Working closely with Systems Engineering, Quality, and engineering teams, you will ensure our verification evidence is rigorous, risk-informed, and audit-ready as we progress toward formal regulatory milestones and clinical deployment.

Key Responsibilities

• Own and drive the end-to-end V&V strategy for MMR’s robotic platform, from prototype maturity through product release.
• Build and lead the V&V team, including hiring, mentoring, and setting team execution standards.
• Create and maintain the Verification Master Plan (VMP), aligning verification activities with development phases, risk, and regulatory expectations.
• Establish the V&V operating model including processes, documentation standards, review gates, and reporting cadence.
• Translate system and subsystem requirements into verification plans, protocols, and acceptance criteria with clear traceability.
• Build and govern requirements-to-test traceability from user needs to requirements to verification evidence, ensuring completeness and audit readiness.
• Lead integrated system verification across electrical, mechanical, software, controls, sensing, and clinical workflow behaviours.
• Partner with Systems Engineering to ensure requirements are unambiguous, testable, and designed for efficient verification.
• Define and implement verification infrastructure including test rigs, data logging, automation, and HIL or simulation where useful.
• Own verification reporting and evidence generation, ensuring results are clear, defensible, and regulator-ready.
• Support failure investigation and test-related root cause analysis, ensuring issues are tracked, resolved, and re-verified.
• Coordinate external test houses where needed such as safety, EMC, environmental, and reliability testing, including readiness, execution, and review of findings.
• Contribute to risk management activities (ISO 14971), ensuring risk controls are verified with objective evidence.
• Build a verification culture that is practical, disciplined, and collaborative, supporting speed without compromising quality.

Who We Are Looking For

• Degree in Engineering (Systems, Electrical, Mechanical, Robotics, Biomedical, Software) or a related field.
• 8+ years of experience in verification, validation, systems test, or product verification on complex electromechanical products (medical devices strongly preferred).
• Demonstrated experience building verification strategies and leading end-to-end execution across multidisciplinary systems.
• Proven ability to build and lead teams, including hiring, mentoring, and setting standards for execution quality.
• Strong experience with V&V documentation including verification plans, protocols, reports, and traceability matrices.
• Strong engineering judgement and practical mindset, able to design efficient tests that generate meaningful evidence.
• Comfortable driving alignment across hardware and software teams, and holding the line on verification clarity and evidence quality.
• Excellent communication skills, able to translate between engineering realities, regulatory expectations, and business priorities.

Experiences We Value

• Familiarity with ISO 14971 risk management and verifying risk controls through objective evidence.
• Experience working in regulated development environments (CE, UKCA, FDA).
• Knowledge of medical device standards and their implications for verification (IEC 60601, IEC 62304, IEC 62366).
• Experience with test automation and tooling for repeatable verification (CI pipelines, Python-based test rigs, test data pipelines).
• Experience in robotics system verification including actuation, sensors, control loops, safety behaviours, and fault handling.
• Comfort operating in a fast-paced startup environment where priorities evolve and ownership is broad.
• Experience coordinating external compliance and certification testing activities and managing test-house relationships.

Why Join Us?

At MMR, you’ll work at the intersection of robotics, AI, and healthcare.

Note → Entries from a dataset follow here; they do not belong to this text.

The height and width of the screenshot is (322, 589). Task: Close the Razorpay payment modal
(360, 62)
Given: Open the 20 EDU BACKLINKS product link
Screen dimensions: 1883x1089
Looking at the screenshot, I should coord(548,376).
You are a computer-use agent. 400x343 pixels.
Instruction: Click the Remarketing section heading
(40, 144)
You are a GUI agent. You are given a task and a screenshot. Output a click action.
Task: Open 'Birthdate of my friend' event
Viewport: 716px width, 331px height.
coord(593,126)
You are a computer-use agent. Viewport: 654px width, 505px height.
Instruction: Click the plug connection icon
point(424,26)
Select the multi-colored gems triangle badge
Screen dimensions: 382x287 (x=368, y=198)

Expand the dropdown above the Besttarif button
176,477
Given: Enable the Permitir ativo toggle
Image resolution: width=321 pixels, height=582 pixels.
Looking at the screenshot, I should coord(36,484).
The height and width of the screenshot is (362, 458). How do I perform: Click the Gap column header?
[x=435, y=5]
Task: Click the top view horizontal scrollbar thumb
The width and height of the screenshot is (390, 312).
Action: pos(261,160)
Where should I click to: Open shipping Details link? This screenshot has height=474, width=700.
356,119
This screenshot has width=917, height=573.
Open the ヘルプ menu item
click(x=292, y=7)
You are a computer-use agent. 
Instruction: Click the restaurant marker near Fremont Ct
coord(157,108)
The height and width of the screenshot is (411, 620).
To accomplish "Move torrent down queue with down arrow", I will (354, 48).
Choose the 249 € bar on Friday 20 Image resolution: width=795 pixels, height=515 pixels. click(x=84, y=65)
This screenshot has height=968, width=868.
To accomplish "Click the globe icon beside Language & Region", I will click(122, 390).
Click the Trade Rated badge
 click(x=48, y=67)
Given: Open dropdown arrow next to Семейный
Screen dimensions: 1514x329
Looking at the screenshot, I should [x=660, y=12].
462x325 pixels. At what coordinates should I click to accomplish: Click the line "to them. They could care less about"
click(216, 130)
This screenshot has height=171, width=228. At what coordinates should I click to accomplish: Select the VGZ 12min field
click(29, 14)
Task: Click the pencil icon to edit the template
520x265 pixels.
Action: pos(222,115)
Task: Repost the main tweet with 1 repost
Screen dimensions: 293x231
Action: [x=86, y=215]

You’ll lead the creation of a verification function that directly enables a medical robotic platform to move from prototype into hospitals safely and confidently. You’ll be part of a collaborative, impact-driven team where your work directly influences product safety, reliability, and clinical adoption.

We believe technology must serve people responsibly. At MMR, we value human-centred innovation, moral integrity, and long-term responsibility, both in how we design our products and how we treat our employees.

What We Offer

• Join an international and interdisciplinary team based in the Netherlands (Zwolle) and Central London.
• Contribute to a rapidly growing medical device startup with ambitious global impact goals.
• A central London office with a hands-on engineering culture and access to prototyping.
• Continuous learning and professional development through training, workshops, and conferences.
• An inclusive and diverse workplace that values every team member.
• A competitive salary package aligned with senior-level responsibility.

 

Date posted: 26 January 2026

Role ref: ZTXTV